Вдруг Румпф громко расхохотался; плохо скрытое смущение Клотильды забавляло его.
— Простите, — сказал он и взял со стола новую сигару, — вы, я вижу, слишком чопорны для такого вопроса. Но, знаете, you never can tell[12]. He решаюсь уж спросить, почему вы развелись, хотя мне это очень интересно. — Он рассмеялся и снова зашагал по залу; следом за ним тянулись большие клубы голубого сигарного дыма. — Может быть, с правительственным советником не так-то легко ужиться, кто знает? — продолжал он, остановившись. — Некоторые мужчины резко меняются, едва переступив порог своего дома. Верно я говорю?
На лице Клотильды заиграла понимающая улыбка.
— Я высоко ценю Фабиана, — прибавил Румпф, — он очень умный человек, идеи, так легко его осеняющие, уже не раз сослужили нам большую службу. Но, может быть, он слишком нерешителен, неуверен; может быть, ему не хватает твердости, которая так необходима мужчине? Так ли это? Или не так? Он идет с партией, но меня он, видите ли, не обманет! Он идет с нами, но, сдается мне, всей душой он нам не принадлежит. Он может увлечься тем или иным делом, но отдаться ему до конца, как я и вы, он не способен.
Вдруг он подошел вплотную к Клотильде.
— Ему бы частицу вашего фанатизма! — воскликнул он. — И он бы стал идеальным членом партии. Разве я не прав?
Клотильда кивнула.
— Да, вы правы, господин гауляйтер, — убежденно ответила она.
— Ваше дело, уважаемая, — продолжал гауляйтер, указывая на грудь Клотильды, — заразить своим фанатизмом Фабиана. Вы слышите, что я говорю? По способностям он достоин занимать самые высокие посты в государстве. А с этой точки зрения личные раздоры тускнеют, это же смешные мелочи. Но в наше время смешные мелочи неуместны! Вы меня понимаете? — Он смолк, спохватившись, что говорит слишком громко.
Клотильда несколько раз кивнула.
— Понимаю, — сказала она, устрашенная повелительным тоном Румпфа. Да, вот сейчас в нем заговорил гауляйтер.

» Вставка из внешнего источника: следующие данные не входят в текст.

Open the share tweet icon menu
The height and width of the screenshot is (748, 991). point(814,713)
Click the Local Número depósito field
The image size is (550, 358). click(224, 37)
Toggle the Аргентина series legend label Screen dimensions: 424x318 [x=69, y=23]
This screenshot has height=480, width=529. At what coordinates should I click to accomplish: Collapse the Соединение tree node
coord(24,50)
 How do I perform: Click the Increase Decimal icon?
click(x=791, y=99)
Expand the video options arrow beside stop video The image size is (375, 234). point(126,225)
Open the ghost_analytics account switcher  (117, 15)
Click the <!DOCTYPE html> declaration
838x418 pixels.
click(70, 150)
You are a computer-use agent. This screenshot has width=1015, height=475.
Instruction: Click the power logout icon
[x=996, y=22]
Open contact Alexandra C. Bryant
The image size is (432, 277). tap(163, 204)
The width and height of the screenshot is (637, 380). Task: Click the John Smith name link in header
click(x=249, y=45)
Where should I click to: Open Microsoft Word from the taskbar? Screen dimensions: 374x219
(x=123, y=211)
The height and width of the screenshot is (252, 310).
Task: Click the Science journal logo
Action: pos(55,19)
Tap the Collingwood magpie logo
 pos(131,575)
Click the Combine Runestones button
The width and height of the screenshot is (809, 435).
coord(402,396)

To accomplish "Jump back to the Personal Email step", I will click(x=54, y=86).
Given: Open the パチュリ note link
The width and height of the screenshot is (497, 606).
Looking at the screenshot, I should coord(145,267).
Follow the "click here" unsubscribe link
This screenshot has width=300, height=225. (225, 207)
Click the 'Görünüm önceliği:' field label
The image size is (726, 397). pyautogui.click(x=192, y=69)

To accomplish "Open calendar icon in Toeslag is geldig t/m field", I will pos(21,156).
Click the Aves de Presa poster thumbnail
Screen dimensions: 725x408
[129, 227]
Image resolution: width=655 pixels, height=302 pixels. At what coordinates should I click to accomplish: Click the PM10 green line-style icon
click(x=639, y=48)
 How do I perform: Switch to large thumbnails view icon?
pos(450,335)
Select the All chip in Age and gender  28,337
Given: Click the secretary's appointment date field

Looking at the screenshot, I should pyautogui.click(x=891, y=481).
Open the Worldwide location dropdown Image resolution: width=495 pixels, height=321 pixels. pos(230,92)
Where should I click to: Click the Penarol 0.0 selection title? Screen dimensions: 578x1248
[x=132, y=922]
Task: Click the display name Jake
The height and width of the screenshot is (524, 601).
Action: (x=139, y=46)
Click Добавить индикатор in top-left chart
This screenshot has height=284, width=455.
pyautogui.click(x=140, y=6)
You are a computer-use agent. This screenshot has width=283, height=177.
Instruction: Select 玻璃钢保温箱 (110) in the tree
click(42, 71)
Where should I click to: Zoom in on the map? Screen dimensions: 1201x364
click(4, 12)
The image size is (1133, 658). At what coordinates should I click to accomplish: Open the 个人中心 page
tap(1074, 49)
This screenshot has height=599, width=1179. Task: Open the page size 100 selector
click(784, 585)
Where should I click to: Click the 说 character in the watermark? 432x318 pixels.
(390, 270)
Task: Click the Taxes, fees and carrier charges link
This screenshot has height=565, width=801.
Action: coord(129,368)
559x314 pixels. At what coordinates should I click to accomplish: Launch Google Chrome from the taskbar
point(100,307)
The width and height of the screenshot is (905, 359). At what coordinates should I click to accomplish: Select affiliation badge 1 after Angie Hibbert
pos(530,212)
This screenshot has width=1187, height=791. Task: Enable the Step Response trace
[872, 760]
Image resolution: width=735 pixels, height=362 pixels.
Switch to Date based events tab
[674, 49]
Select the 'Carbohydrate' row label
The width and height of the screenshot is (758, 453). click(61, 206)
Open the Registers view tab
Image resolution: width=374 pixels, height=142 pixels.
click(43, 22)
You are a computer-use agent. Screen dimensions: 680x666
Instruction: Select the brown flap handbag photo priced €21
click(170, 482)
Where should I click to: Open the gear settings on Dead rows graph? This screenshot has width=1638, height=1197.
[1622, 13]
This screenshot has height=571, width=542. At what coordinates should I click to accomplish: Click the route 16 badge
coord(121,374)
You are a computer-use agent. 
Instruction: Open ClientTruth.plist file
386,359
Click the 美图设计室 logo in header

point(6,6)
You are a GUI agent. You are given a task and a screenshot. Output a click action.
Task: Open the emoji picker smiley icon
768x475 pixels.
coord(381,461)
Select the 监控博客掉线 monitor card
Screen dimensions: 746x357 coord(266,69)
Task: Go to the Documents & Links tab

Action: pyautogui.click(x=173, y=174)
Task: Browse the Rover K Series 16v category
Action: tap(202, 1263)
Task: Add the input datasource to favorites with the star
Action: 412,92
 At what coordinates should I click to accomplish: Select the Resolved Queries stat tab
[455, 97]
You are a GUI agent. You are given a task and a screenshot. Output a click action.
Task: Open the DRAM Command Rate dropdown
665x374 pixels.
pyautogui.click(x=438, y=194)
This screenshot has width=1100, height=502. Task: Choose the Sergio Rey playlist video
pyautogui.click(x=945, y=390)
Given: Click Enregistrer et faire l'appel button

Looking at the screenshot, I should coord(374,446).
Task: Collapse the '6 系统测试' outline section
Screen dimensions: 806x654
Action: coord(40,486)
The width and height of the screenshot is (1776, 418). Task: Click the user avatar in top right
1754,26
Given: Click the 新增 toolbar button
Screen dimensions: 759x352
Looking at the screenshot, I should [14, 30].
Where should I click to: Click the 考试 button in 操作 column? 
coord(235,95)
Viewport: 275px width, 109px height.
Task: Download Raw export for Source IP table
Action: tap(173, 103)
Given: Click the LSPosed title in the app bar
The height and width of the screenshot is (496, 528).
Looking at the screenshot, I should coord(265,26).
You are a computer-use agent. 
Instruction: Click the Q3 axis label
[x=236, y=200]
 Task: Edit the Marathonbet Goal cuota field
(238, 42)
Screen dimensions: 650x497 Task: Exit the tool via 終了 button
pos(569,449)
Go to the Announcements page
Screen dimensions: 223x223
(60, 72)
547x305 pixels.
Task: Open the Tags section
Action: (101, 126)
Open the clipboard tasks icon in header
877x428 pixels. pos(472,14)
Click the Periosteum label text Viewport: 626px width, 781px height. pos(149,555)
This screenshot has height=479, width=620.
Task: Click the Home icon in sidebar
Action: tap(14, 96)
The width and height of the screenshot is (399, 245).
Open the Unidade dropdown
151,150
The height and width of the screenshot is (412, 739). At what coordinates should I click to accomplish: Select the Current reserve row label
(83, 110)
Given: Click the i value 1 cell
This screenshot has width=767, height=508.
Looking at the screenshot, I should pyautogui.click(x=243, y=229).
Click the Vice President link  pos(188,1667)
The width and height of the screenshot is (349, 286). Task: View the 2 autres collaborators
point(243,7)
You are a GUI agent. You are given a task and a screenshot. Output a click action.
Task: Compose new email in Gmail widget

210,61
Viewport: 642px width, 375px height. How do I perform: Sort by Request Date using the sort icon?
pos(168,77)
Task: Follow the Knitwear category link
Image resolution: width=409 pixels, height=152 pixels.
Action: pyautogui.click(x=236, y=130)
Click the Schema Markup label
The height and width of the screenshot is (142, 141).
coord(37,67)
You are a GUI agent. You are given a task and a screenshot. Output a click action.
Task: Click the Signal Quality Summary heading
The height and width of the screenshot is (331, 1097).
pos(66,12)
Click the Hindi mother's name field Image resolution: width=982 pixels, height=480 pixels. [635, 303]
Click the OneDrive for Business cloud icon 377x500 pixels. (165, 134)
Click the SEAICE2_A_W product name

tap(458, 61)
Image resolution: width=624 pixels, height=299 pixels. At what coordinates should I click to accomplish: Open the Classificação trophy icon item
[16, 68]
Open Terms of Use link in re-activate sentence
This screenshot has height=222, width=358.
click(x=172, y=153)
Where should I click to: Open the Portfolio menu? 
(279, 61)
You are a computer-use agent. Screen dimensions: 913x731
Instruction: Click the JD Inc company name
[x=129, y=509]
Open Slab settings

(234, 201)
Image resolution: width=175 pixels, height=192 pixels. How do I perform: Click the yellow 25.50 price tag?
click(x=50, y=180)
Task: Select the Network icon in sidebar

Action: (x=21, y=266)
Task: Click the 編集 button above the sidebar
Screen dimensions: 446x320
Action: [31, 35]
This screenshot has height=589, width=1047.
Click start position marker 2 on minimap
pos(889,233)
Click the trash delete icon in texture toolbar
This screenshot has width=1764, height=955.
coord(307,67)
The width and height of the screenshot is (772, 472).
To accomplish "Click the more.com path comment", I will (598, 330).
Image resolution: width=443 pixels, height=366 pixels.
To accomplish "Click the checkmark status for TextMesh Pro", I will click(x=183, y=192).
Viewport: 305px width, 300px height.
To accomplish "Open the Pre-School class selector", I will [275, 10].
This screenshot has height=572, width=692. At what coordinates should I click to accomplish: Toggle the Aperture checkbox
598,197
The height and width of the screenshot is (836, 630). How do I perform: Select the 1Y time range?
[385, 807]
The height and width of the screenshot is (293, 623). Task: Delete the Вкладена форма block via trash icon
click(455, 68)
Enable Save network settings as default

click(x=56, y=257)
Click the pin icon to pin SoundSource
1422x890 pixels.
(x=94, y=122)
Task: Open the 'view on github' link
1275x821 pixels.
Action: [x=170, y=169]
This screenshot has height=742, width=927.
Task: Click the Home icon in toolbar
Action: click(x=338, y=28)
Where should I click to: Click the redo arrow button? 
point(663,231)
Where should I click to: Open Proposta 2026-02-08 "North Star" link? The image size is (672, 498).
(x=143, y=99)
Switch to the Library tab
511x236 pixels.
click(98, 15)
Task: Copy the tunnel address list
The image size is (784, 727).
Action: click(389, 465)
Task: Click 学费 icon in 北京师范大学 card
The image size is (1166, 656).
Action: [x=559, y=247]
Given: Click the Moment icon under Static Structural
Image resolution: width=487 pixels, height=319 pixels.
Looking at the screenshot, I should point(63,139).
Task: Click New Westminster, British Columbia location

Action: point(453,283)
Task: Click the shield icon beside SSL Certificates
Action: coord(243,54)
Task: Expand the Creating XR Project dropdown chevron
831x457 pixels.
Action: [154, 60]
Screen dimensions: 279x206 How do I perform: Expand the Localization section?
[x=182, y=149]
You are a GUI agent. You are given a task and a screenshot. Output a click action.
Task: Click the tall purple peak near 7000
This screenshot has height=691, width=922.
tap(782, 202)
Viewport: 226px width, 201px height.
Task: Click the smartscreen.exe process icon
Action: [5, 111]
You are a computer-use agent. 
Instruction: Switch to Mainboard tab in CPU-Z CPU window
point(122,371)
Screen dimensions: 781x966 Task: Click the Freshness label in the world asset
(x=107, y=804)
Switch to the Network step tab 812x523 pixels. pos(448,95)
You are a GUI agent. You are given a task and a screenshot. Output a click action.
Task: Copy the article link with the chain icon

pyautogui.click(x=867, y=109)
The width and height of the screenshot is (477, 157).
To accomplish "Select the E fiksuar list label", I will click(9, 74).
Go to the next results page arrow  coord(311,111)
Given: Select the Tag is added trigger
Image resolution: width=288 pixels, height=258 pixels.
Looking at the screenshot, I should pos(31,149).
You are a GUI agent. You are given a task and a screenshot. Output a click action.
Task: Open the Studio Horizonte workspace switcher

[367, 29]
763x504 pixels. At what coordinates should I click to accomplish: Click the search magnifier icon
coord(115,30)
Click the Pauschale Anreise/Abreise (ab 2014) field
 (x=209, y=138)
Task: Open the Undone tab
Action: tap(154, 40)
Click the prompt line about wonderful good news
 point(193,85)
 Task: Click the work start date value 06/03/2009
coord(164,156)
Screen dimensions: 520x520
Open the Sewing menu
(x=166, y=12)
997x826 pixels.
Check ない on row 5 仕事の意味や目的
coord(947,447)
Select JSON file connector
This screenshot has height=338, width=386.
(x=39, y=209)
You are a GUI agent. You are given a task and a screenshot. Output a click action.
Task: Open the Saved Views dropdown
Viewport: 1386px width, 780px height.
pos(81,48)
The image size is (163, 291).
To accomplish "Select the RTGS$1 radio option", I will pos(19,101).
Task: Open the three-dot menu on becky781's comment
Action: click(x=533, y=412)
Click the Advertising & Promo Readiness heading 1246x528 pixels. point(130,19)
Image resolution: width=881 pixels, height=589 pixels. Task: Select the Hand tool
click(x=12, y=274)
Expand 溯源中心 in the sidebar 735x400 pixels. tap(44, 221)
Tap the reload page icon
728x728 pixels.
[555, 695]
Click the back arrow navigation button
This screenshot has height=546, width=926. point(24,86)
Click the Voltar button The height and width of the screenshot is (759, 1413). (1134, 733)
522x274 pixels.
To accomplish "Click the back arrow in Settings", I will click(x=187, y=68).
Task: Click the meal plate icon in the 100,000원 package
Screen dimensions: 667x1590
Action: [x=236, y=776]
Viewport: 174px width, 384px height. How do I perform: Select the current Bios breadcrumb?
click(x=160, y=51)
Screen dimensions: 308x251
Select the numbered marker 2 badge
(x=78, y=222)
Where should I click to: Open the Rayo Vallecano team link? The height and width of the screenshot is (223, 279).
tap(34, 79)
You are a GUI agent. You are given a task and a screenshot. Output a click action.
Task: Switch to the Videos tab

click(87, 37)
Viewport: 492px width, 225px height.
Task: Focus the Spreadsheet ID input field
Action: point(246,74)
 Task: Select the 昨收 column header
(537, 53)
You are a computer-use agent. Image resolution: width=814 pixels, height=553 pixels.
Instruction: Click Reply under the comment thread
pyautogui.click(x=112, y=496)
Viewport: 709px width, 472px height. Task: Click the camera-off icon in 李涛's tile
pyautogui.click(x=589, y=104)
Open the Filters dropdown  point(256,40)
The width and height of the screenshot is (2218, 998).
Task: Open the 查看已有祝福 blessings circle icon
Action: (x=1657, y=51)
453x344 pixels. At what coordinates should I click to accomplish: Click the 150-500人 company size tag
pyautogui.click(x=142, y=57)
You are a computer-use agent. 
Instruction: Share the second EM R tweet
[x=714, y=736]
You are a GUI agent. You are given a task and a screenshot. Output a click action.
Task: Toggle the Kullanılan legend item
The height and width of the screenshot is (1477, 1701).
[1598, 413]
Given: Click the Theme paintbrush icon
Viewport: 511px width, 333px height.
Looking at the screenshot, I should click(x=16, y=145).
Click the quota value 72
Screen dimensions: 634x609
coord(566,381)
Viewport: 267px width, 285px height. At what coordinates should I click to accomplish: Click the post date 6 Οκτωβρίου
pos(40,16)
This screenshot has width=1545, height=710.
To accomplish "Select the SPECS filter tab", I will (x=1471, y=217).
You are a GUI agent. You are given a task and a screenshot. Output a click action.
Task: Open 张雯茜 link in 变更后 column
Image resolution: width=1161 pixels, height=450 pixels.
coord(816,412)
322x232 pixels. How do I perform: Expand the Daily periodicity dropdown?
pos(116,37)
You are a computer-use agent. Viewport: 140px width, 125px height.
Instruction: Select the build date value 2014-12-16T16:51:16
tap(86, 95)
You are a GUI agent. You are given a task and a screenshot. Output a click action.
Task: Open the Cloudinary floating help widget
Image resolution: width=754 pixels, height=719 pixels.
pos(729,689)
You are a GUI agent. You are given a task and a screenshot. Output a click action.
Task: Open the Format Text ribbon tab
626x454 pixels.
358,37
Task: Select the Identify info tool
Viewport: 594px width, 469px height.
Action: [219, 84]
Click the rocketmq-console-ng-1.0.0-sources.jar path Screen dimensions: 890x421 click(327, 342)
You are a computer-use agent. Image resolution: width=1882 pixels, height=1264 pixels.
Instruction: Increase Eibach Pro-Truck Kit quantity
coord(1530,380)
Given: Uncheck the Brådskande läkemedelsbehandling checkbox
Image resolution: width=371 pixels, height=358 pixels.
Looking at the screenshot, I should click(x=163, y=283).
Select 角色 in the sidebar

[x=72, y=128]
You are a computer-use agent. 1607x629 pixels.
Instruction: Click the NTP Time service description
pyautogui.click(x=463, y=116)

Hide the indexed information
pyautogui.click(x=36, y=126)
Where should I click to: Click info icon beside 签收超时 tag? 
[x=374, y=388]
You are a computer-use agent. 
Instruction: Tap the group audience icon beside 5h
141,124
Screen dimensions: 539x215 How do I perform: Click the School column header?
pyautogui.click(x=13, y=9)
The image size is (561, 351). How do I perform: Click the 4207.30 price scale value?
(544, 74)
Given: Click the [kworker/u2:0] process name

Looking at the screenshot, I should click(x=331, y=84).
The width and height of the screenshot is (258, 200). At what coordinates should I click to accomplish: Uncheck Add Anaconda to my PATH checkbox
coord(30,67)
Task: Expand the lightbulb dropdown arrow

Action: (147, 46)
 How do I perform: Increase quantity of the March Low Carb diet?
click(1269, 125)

— Этот ваш развод, извините меня, смешон, — продолжал Румпф уже своим обычным тоном. — Какое такое преступление совершил наш правительственный советник? Мне, во всяком случае, это дело не кажется непоправимым! — засмеялся он. — Право же, если за ним и числилась какая-то любовная интрижка, то это большого значения не имеет; да и непохоже, чтобы советник стал противиться примирению. В наши дни найдутся дела посерьезнее любовных раздоров. Он нам нужен, у нас на него определенные виды! А бессмысленного распыления сил мы не допускаем. Ведь вы-то не будете против примирения, уважаемая?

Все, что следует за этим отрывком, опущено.